Top of Records shown
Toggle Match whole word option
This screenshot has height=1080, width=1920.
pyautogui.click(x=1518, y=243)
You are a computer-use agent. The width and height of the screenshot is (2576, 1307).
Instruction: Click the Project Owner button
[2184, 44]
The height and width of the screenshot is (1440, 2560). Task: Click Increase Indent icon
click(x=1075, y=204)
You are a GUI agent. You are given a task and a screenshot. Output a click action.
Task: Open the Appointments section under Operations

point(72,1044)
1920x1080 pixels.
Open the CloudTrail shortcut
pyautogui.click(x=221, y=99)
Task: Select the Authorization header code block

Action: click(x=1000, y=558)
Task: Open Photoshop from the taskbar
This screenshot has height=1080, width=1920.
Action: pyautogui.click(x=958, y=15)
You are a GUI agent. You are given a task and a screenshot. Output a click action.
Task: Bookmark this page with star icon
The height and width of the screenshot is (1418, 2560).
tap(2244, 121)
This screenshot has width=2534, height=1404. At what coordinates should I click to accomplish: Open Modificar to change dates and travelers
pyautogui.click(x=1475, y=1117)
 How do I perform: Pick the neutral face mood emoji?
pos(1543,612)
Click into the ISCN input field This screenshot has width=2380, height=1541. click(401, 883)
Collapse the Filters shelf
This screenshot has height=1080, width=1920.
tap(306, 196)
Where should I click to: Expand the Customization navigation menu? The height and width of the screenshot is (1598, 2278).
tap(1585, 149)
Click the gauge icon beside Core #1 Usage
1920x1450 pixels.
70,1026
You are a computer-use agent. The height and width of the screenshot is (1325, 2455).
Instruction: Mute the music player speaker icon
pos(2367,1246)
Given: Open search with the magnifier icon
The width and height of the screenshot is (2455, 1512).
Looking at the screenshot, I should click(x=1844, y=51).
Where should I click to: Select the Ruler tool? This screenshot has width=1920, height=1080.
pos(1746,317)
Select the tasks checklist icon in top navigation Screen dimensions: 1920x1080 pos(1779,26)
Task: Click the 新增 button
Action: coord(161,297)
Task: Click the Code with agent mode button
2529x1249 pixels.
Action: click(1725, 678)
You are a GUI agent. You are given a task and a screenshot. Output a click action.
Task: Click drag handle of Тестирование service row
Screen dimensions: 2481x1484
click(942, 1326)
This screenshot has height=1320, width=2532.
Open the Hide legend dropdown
Bottom of Records shown
Aim of the exercise: Within the material, find all lines that hold the word "computer" and show them.

Answer:
You are a computer-use agent. The width and height of the screenshot is (2576, 1307).
You are a computer-use agent. The height and width of the screenshot is (1325, 2455).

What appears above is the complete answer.